The interesting bits

Regulatory RAG with citations

Semantic search over Banxico circulars and PCI DSS docs. Chunking preserves regulatory structure (article numbers, Requirement IDs) so generated answers carry verifiable citations. Top-k=12, text-embedding-3-large, 3072 dims.

Auto-Evaluation Agent

Reads the evidence attached to a control and proposes a COMPLIANT / NON_COMPLIANT verdict with justification and confidence level. The auditor accepts or rejects — the human stays in the loop on every decision.

SSH Evidence Collector

Agent that connects to Linux/Windows servers, Cisco gear, and Kubernetes clusters, runs predefined command profiles (PCI DSS, Apéndice M), stores outputs to S3, and auto-links them to controls. Closes the gap between "we have a policy" and "the policy is actually enforced in production".

Evidence Analyzer

On upload, classifies the document (policy, log, diagram, screenshot), extracts key facts, detects validity period, and suggests which controls it satisfies — surfaced in a sliding panel for the auditor to confirm.

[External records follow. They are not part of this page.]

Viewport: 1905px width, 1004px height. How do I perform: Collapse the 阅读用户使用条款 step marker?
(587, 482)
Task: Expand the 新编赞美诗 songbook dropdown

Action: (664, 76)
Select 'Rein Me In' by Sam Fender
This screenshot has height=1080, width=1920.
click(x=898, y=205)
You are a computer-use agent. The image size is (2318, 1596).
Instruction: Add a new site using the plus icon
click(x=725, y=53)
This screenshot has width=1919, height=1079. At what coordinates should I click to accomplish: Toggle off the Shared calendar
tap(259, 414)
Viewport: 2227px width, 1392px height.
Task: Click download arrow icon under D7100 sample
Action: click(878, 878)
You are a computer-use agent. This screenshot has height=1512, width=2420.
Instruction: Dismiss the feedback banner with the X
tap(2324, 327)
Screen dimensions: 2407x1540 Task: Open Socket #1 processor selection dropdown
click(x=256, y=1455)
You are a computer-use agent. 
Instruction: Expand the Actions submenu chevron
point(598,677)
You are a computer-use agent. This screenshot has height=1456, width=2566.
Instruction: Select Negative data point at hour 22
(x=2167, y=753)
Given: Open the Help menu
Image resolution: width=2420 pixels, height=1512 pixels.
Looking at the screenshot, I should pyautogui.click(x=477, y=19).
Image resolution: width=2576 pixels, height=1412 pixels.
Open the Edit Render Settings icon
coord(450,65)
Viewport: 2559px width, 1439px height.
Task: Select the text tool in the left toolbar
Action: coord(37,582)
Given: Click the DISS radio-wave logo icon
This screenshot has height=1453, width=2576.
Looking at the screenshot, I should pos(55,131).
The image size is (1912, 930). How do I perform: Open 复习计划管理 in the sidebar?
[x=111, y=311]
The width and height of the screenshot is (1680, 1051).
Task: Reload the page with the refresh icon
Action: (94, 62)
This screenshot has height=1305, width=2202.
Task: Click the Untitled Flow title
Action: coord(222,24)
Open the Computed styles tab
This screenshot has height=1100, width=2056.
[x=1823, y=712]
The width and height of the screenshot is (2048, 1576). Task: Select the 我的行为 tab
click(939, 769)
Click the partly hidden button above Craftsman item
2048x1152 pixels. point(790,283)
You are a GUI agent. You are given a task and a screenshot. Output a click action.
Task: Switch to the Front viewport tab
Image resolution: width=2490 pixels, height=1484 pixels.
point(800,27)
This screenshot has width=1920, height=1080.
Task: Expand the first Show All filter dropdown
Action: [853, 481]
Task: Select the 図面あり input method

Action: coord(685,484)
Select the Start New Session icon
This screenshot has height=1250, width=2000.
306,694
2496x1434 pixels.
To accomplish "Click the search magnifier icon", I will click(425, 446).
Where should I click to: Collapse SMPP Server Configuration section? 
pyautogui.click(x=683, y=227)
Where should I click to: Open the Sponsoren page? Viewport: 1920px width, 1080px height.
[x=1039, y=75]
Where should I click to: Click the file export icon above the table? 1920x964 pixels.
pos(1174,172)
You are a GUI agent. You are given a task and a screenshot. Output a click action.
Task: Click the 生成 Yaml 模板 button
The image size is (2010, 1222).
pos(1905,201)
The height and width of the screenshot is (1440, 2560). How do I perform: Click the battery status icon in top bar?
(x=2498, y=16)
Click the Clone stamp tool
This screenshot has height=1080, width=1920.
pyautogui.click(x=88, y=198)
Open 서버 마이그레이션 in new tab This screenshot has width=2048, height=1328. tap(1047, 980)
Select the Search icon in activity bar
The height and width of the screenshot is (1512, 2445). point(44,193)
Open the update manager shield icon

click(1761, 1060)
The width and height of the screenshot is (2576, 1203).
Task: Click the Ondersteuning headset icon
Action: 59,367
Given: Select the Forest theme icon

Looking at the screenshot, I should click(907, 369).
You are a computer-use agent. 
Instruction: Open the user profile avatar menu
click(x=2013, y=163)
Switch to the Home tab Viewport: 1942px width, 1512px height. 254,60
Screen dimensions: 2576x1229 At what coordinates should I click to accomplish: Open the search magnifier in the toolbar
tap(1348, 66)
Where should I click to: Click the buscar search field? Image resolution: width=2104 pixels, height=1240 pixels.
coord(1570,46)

Per-control AI assistance (streaming)

For every checklist item, an SSE-streamed assistant explains the control in plain Spanish, lists required evidence, flags common gaps, and offers remediation steps — grounded in the regulatory corpus.

Built-in regulatory templates

Ships with SPEI Apéndice M (214 controls), PCI DSS v4.0 SAQ D (243), and SAQ A (21). Custom templates can be loaded from JSON or CSV.

Technology

LayerTechnologies
FrontendNext.js 15 (App Router), TypeScript, Tailwind, SSE
BackendPython 3.12, FastAPI, SQLAlchemy 2.0 (async), Alembic, Pydantic
AI / RAGLangGraph, LangChain, Claude / GPT-4o, OpenAI text-embedding-3-large
Vector StoreQdrant — semantic search, cosine distance
DatabasePostgreSQL 16 — async drivers, 10+ Alembic migrations
StorageAWS S3 (LocalStack in dev) — corpus, evidence, reports
AuthJWT (access + refresh), bcrypt, multi-team RBAC
InfraDocker Compose (local & on-prem), AWS ECS Fargate + RDS + ALB + EFS
IaCTerraform ≥ 1.5 (AWS provider ~> 5.0)
Testing & Lintpytest, pytest-asyncio, httpx, ruff

Decisions worth calling out

  • Structure-aware chunking. Regulatory text loses meaning when chunked naively. The ingestion pipeline detects Banxico article boundaries and PCI DSS Requirement IDs, so retrieved chunks always carry the citation needed to back the answer.
  • Human in the loop, by default. Every AI verdict — auto-eval, evidence classification, suggested control linking — is a proposal. The auditor's click is what writes it to the database. AI as accelerator, not authority.
  • Reaching the real system. Compliance evidence usually lives in production: firewall configs, IAM policies, kernel params, K8s RBAC. The SSH collector turns "ask the sysadmin for a screenshot" into a one-click action, tied to the control it satisfies.
  • Multi-LLM provider. LLM_PROVIDER toggle between OpenAI and Anthropic without code changes — useful for cost/latency tuning and for clients with specific data-residency or vendor constraints.
  • Two deployment modes. Same Docker stack runs on-prem (regulated customers can't send compliance data to a vendor cloud) and on AWS ECS Fargate (turnkey SaaS). Terraform covers the cloud path end-to-end.